§ **PAGE EXTRACT**
>>

Last-Minute Christmas Presents for Book Lovers

For fans of Arthurian literature:
 

Le Morte D’Arthur, Thomas Malory’s epic prose poem, is the primary source for almost every Arthurian tale written since the 16th century.

It’s the same case here, with The Death of King Arthur, a new retelling in modern English and dramatically restructured, by novelist Peter Ackroyd.  Ackroyd is a hell of a writer and historian, and he’s taken the best parts of Malory’s dense prose and smoothed it into a story that both reflects the essence of Malory’s 15th century prose and updates it for our contemporary, attention deficit disorder audience.  In other words, Ackroyd has done well.

T. H. White’s classic retelling of the legend of Arthur is once again in print.  The Once and Future King was the basis of Disney’s 1964 The Sword in the Stone, and White’s adaptation of Malory remains, perhaps, the best, and certainly the most dramatic.  Arthur — Wart — and the major figures of Arthurian legend have never been fleshed out more charmingly, and it deserves its place high among the chronicles of the King.

For fans of Sherlock Holmes:

A new and innovative anthology of Sherlock Holmes stories has been needed for years.  But this isn’t a traditional anthology continuing their adventures — many of these stories don’t even have Holmes as Watson as characters.  Instead they use Doyle’s oeuvre — the very concept of Holmes and his literary legacy — as the primary idea.  The authors here range from mystery writers, thriller writers, fantasists — all sharing their unique perspectives on the Master Detective.  There’s even a story told in graphic form.  With stories by Neil Gaiman, Lee Child and Jacqueline Winspear, you can’t go wrong — and each tale looks at Holmes from a point of view you’ve probably never thought of.  The tale’s afoot!
For fans of Chris Van Allsburg:

When The Mysteries of Harris Burdick was published in 1984, author/artist Chris Van Allsburg probably had no idea that his slim little children’s book would be so inspirational.  The Chronicles of Harris Burdick takes the mysterious art from the first volume, and allows writers to explore exactly what happened in each beautiful black and white sketch.  There are no bad stories here, but my favorite — and perhaps the best of the bunch — is the final story, by Stephen King.  For me, the art and their enigmatic captions will remain, and I can still write my own stories for each drawing.  Highly recommended.
For Horror fans:

I think I’m giving up on horror from now on.  Not that Those Across the River or The Night Strangers are bad — they aren’t at all — but I am a fan of a type of horror story that just doesn’t get written any more, except by King and a few others.  I like horror.  I like scares.  I like ghost stories and roller coasters and Hammer horror.  I like King’s 3 Rules: Blood must be spilled; The innocent must suffer; and Evil shall be punished.  But these two new novels are way too . . . I guess unsettling is the word.

These are way too nihlistic for me.

Those Across the River takes a while to build, but when it does, the astute reader will realize it’s a new and savage take on an old horror trope.

The Night Strangers also takes a standard trope of supernatural horror and twists it in a way where nature becomes supernature.

<<

§ **DATA SECTION**
>>

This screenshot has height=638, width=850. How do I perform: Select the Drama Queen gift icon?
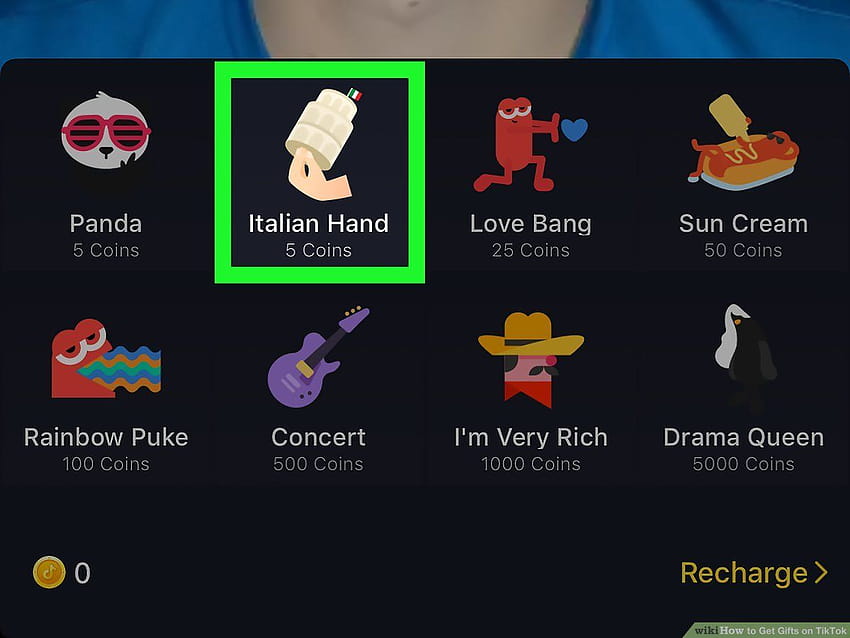click(745, 358)
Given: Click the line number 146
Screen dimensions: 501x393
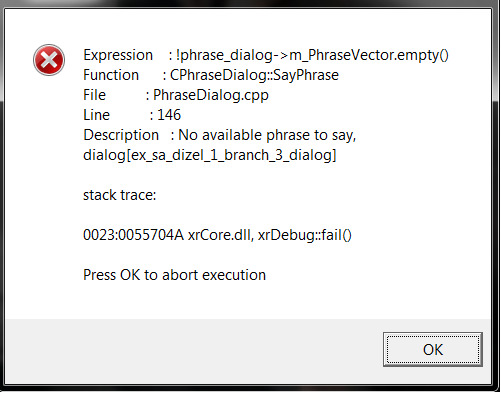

<<

§ **REQUEST A**
List every group of readers that the book gift article addresses with its own heading.
§ **REQUEST B**
In the book gift article, which story in The Chronicles of Harris Burdick does the writer call a favorite?
§ **REQUEST C**
Please reproduce the book gift article's wording from "It’s the same" to "has done well.".

§ **CORRECT ANSWER A**
- Fans of Arthurian literature
- Fans of Sherlock Holmes
- Fans of Chris Van Allsburg
- Horror fans

§ **CORRECT ANSWER B**
The final story, by Stephen King.

§ **CORRECT ANSWER C**
It’s the same case here, with The Death of King Arthur, a new retelling in modern English and dramatically restructured, by novelist Peter Ackroyd.  Ackroyd is a hell of a writer and historian, and he’s taken the best parts of Malory’s dense prose and smoothed it into a story that both reflects the essence of Malory’s 15th century prose and updates it for our contemporary, attention deficit disorder audience.  In other words, Ackroyd has done well.